Questo porta a uno sviluppo informatico molto più rapido. «Certo, poi bisogna capire se si tratta di progresso oppure no, che è diverso dallo sviluppo puro e semplice. Il progresso è qualcosa che include, che dà trasparenza, che protegge la privacy, che include una certa etica. Ma noi non siamo in grado di capire in partenza cosa succede sotto la superficie dei pixel sullo schermo di un'app cinese. Non ci sono pubblicazioni scientifiche che spiegano gli ingredienti di queste procedure informatiche cinesi. Oltre al fatto che non abbiamo nessuna apertura, nessuna condivisione da parte loro».

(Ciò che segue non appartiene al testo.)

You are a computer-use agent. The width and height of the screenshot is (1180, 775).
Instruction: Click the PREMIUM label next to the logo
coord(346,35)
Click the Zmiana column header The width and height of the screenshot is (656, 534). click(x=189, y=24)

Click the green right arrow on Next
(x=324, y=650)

E la questione geopolitica? Alcuni Stati hanno preso provvedimenti per l'applicazione stessa, adducendo problemi di sicurezza informatica. A inizio anno, il Montana aveva bandito Temu dai dispositivi governativi, insieme a TikTok, WeChat e Telegram. In una dichiarazione, il governatore Greg Gianforte aveva affermato che Temu e molte altre app «sono legate ad avversari stranieri», citando il fatto che la società madre di Temu, Pinduoduo, ha sede a Shanghai, in Cina.
«È necessaria una svolta»
Timori non infondati, secondo Trivilini, ma che nascondono anche ben altro. «Se negli Stati uniti ci si comporta in questo significa che serpeggia una certa paura. Si decide di frammentare gli investimenti e dedicarne una parte a fermare qualcuno che, di fatto, ci ha superato nell'ambito tecnologico. Spero solo che gli statunitensi non si mettano a rincorrere i cinesi in questa maniera, ma che abbiano le capacità e il coraggio di cambiare il paradigma. Sfruttando anche le menti brillanti europee e dalla Svizzera in primis. Un ingrediente decisivo, quello dei cervelli, che ha fatto la fortuna della Silicon Valley».

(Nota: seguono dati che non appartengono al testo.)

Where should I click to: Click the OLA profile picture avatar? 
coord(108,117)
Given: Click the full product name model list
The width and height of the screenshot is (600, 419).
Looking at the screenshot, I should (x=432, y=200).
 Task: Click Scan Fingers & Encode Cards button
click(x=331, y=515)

Per Trivilini, è necessaria una svolta in questo settore: «Credo che oggi Occidente serva una nuova visione tecnologica, di sviluppo e di progresso che la Cina ha trovato e che sta usando, come lo vediamo ampiamente, per conquistare tutti i mercati. Quello sociale, economico, clinico, quello finanziario». Un divario da recuperare, invece di mettersi «a litigare con gli ingegneri. È un peccato, perché se non fanno innovazione loro, non possiamo certo farla. Noi possiamo contribuire con le menti e con la formazione, ma non abbiamo le infrastrutture. Ognuno ha la sua peculiarità».
«Pessima qualità»
Un altro campanello d'allarme sul nuovo servizio di tendenza arriva da Altroconsumo, l'organizzazione italiana che tutela i consumatori. Ventotto prodotti sono stati ordinati da Temo e analizzati. I risultati sono poco rassicuranti: «Scarsa qualità e mancato rispetto delle norme di sicurezza europee». Ma non solo, perché alcuni dei prodotti sono risultati anche «pericolosi per i bambini o per la salute». Inutile parlare, poi, di resi o rimborsi. D'altronde è anche possibile che si speculi sul bassissimo costo dei prodotti. Ma le regole sono regole. L'organizzazione ha fatto sapere di voler segnalare la situazione al Ministero delle Imprese.
I problemi del gigante asiatico, però, non finiscono qui. Il governo statunitense, infatti, ha accusato l'azienda di sfruttare alcune regole postali che gli permettono di ridurre i prezzi nei confronti della clientela statunitense. Secondo una serie accordi internazionali, le spedizioni dal valore inferiore agli 800 dollari non sono soggette a tasse doganali e subiscono controlli minimi. In un'altra occasione, una commissione della Camera degli Stati uniti ha addirittura accusato il nuovo gigante di ricorrere a lavoro forzato per la fabbricazione dei suoi prodotti, in violazione delle regole di importazione.
Un tentativo dall'altra parte del mondo per ostacolare la massiccia crescita del rivenditore che sta facendo tremare Amazon e compagnia, che dall'Occidente hanno pavimentato la strada alla forza del Dragone.